*** Selected excerpt
Financial Planners provide the best financial advice

As qualified professionals, financial planners advise and assist you as you make long-term financial plans and decisions, making sure you know what to expect in different scenarios and helping you stay on track with your plan and goals.

Financial Planners help you set and achieve your goals

As financial planners, we sit down with our clients and talk about their plans, goals and dreams, so we can help them set financial goals which will enable them to be achieved. It’s important to us that our clients feel confident that their dreams are achievable. If ever something happens and they find themselves off track financially, we help our clients get back on track and revise their goals and plans as necessary.

Financial Planners help you mitigate life’s milestones

There are so many milestones in life, which have a financial impact and which we need to be prepared for. For example, starting a family, changing career or retirement all have a big impact on our financial situations. We help our clients plan for these situations, ensuring they are ready, when things happen unexpectedly, or when these milestones come.

Financial Planners help you plan for retirement

One of the main things we’re asked about, is retirement planning. While buying a home, receiving an inheritance and preparing to start a family is important too, many of our clients are firmly focused on preparing for and enjoying their retirement years. Once you’ve reached your preservation age, speaking to a financial planner will become even more important.
******
What this exercise asks -
A – Answer these from the text on financial planners:
(i) What three milestones does it give as examples of events with a big financial impact?
(ii) At what point does it say speaking to a financial planner becomes even more important?
(iii) What do the planners do when clients find themselves off track financially?
B – Write the next part of the text on financial planners, picking up after its final sentence.
The records that come next are a separate set and have no connection to the text on financial planners.
*** Extracted records
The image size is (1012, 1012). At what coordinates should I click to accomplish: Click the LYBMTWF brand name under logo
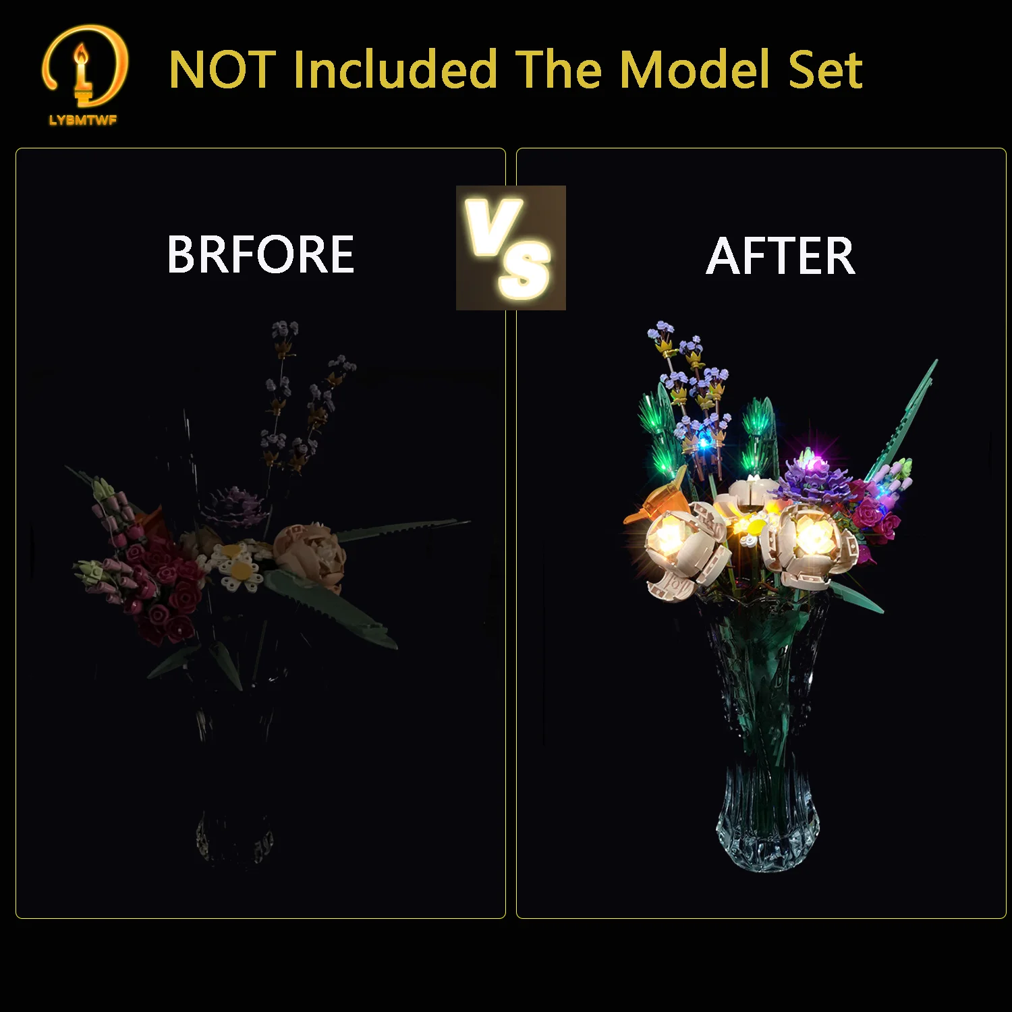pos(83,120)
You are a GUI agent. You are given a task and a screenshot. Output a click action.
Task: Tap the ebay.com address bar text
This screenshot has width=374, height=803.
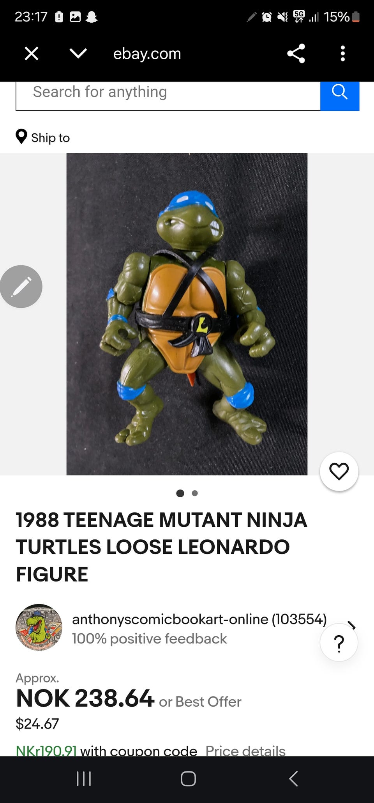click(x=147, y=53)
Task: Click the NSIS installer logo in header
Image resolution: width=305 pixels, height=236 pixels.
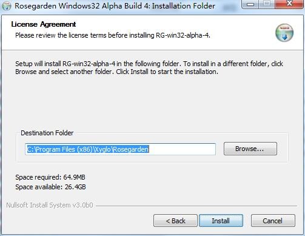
******
Results of the exercise -
A –
(i) Starting a family, changing career, and retirement.
(ii) Once you've reached your preservation age.
(iii) They help clients get back on track and revise their goals and plans as necessary.

B –
How To Find a Financial Planner (that’s right for you)

Choose the best financial advice for your situation

Before you start searching for a Financial Planner, it’s important to decide what you want and need, when it comes to seeking the best financial advice.

You have the option to seek either general, personal, simple, single-issue, comprehensive or ongoing financial advice from your planner. Depending on what you need, general financial advice may be useful for simple decision making or goal setting situations, as this doesn’t take into account your personal situation but is useful when making simple decisions.

Personal financial advice takes into consideration your personal situation and goals, as well as how a particular decision may impact your financial future.

Simple, single-issue advice is useful when considering just one, relatively simple financial issue, such as what to do if you inherit shares or how much to contribute to your super.

Comprehensive financial advice helps you develop a set of financial goals and a plan to help you achieve them. Topics covered may include insurance, super, investments, savings and retirement planning.

Ongoing advice can be given by your financial planner over time, as we monitor your financial plan, situation and goal progression.

Robo-advice is an automated, online financial advice service which requires you to provide personal information, including your personal details, investment goals and risk tolerance. Advice is then generated based on digital technology and algorithms. While this is a cheap, convenient option for attaining financial advice, its limitations are clear. Robo-advice’s range of options offered is quite narrow and of course, without the human-touch, it is unable to offer you a personalised service when setting goals, creating a plan and setting objectives. It is unable to ask and answer questions, or to discuss complex financial situations. Please note, robo-advice is quite likely to not be the best financial advice for your particular situation.

Learn more about how we can help you here.

Do your research

Once you know what you want, find a financial planner who offers the right services for you.

There are a few ways to find a Financial Planner in your area:

  • Search an online financial advice association, eg. The Financial Planning Association (FPA)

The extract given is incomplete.